(Beginning of Records)

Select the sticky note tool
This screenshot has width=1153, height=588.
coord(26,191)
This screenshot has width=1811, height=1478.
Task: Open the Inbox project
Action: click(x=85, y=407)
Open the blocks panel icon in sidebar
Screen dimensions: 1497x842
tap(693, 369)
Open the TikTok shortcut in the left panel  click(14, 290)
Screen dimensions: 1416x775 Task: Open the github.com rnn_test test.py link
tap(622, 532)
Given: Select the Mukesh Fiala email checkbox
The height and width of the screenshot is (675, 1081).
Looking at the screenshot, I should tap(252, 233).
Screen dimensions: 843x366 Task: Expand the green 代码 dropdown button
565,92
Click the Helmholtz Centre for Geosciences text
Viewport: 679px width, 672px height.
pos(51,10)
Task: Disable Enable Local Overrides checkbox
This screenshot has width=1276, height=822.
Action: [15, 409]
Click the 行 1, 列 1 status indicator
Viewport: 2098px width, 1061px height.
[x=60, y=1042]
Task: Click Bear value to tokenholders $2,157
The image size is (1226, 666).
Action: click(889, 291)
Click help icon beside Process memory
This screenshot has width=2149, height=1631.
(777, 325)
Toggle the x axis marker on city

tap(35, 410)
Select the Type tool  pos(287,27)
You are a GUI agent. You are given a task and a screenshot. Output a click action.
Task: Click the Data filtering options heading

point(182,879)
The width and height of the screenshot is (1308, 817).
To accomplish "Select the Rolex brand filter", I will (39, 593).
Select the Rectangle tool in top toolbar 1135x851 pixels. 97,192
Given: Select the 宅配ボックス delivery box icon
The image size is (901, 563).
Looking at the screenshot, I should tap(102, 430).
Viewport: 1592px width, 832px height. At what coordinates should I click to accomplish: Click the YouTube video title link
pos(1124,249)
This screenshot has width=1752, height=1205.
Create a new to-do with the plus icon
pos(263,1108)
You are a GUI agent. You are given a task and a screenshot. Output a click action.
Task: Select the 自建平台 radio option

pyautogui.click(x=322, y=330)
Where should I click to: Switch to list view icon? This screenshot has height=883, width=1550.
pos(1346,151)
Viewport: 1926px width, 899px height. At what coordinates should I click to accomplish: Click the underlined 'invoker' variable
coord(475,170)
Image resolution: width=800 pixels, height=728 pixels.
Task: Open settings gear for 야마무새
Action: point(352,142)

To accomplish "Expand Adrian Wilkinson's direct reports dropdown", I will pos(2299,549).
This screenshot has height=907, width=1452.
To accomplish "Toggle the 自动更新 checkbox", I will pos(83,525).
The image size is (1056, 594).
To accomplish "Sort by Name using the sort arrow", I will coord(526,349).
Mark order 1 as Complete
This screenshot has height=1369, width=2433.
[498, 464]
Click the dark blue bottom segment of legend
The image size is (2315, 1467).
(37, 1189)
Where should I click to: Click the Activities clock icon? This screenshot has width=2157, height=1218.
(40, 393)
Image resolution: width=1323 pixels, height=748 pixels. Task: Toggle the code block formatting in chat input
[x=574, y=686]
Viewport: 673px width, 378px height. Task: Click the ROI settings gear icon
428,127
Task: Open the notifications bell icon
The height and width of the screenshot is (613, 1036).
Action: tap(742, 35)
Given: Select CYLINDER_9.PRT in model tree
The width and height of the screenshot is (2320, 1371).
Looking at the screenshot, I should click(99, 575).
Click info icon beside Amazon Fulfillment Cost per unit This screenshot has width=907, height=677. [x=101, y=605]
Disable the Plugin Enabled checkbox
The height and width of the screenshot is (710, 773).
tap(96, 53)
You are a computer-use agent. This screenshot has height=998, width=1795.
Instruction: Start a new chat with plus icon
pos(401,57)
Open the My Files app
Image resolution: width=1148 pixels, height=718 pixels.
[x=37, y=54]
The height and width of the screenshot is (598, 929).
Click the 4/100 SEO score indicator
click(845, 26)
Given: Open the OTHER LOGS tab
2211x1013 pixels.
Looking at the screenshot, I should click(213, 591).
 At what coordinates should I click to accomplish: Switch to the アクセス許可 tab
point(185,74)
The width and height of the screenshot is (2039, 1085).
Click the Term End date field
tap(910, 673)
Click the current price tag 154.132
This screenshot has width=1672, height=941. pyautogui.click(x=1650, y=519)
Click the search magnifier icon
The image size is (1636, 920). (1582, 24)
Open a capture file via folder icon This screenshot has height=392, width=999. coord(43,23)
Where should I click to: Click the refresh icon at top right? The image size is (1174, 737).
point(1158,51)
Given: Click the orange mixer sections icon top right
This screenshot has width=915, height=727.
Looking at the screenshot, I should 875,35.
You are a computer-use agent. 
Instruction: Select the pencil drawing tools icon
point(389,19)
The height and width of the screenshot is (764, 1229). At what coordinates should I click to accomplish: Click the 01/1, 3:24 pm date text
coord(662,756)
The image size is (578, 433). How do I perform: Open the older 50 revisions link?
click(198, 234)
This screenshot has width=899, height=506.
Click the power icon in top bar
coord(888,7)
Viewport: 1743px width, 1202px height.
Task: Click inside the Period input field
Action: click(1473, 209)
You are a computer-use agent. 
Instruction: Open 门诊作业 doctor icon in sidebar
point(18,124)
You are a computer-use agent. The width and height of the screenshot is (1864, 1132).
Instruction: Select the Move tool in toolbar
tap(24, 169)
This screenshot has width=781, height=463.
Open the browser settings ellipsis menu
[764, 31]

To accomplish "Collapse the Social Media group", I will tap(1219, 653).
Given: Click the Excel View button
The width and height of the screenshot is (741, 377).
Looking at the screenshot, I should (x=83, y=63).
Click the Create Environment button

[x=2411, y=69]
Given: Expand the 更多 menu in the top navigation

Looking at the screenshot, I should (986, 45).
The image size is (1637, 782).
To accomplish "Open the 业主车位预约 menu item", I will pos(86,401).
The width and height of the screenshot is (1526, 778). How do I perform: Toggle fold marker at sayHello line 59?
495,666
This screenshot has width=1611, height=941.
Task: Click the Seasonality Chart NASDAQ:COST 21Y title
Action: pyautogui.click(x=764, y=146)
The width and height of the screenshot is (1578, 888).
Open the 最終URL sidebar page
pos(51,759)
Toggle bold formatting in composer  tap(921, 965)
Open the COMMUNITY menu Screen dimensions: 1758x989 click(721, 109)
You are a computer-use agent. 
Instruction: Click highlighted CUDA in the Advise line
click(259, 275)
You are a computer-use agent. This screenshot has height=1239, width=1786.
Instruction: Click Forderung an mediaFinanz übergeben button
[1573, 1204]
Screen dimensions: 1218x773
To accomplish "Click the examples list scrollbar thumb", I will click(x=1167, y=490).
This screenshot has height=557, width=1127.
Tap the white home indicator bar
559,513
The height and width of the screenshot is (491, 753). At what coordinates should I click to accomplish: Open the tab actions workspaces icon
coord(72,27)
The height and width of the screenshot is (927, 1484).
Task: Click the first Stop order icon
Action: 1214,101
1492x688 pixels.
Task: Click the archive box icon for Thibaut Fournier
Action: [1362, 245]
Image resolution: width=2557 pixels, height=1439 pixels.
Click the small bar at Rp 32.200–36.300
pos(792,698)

(End of Records)

**Work order:** What you return should be the lines from the start of the data through the line with "Open the TikTok", quoted exactly and nothing more.

**Exercise solution:**
Select the sticky note tool
This screenshot has width=1153, height=588.
coord(26,191)
This screenshot has width=1811, height=1478.
Task: Open the Inbox project
Action: click(x=85, y=407)
Open the blocks panel icon in sidebar
Screen dimensions: 1497x842
tap(693, 369)
Open the TikTok shortcut in the left panel  click(14, 290)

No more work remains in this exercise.